# An Analog Neuro-Optimizer with Adaptable Annealing Based on 64×64 0T1R Crossbar Circuit

M. R. Mahmoodi<sup>1\*</sup>, H. Kim<sup>1\*</sup>, Z. Fahimi<sup>1</sup>, H. Nili<sup>1</sup>, L. Sedov<sup>2</sup>, V. Polishchuk<sup>2</sup>, and D. B. Strukov<sup>1\*</sup>

<sup>1</sup> UC Santa Barbara, Santa Barbara, CA 93106-9560, U.S.A. 

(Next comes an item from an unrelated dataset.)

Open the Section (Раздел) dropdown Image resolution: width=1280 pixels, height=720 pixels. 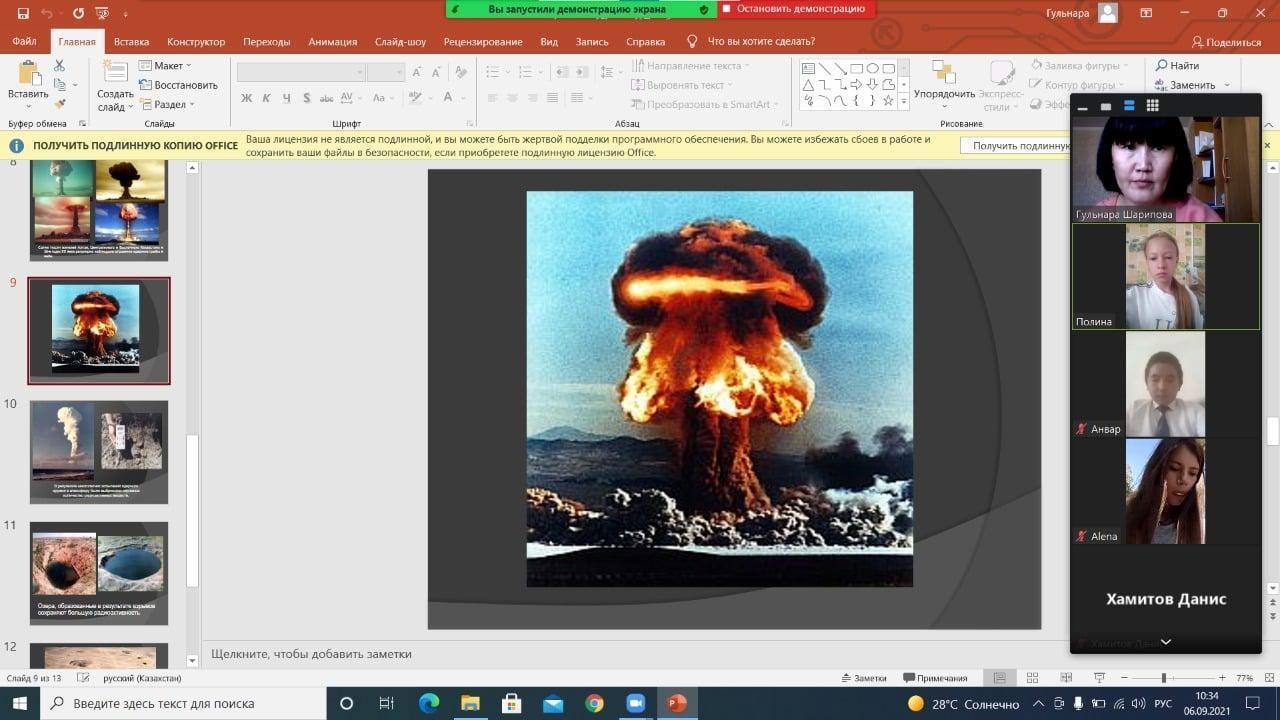pos(167,104)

<sup>2</sup> Linkoping Univeristy, 60174 Norrkoping, Sweden 

\*email: {mrmahmoodi, hyungjin, strukov}@ece.ucsb.edu

Abstract---We demonstrate an analog neuro-optimization hardware, suitable for solving a large number of combinatorial optimization problems, based on a crossbar circuit with 4096 passively-integrated analog-grade memristors. The proposed hardware supports a variety of metaheuristic techniques for improving optimization performance, such as stochastic and chaotic simulated annealing, and novel "exponential" annealing. The hardware operation is successfully tested by experimentally solving weighted graph partitioning, maximum clique, vertex cover, and independent set problems, and observing good agreement with simulation results.

### I. Introduction

Combinatorial optimization has broad applications in various fields of science and technology [1,2] (Fig. 1a). One promising approach for solving optimization problems is by finding a solution for an equivalent Ising model, which was originally introduced as a mathematical model of ferromagnetism. Recently, Ising solvers based on CMOS [2], superconductor [4], nanomagnet [5], and photonic [1] technology have been investigated. The best optimization performance is typically obtained with the aid of metaheuristic techniques, such as stochastic simulated annealing (SSA) [7], chaotic simulated annealing (CSA) [8], which helps avoiding getting stuck in a local minimum (Fig. 1c).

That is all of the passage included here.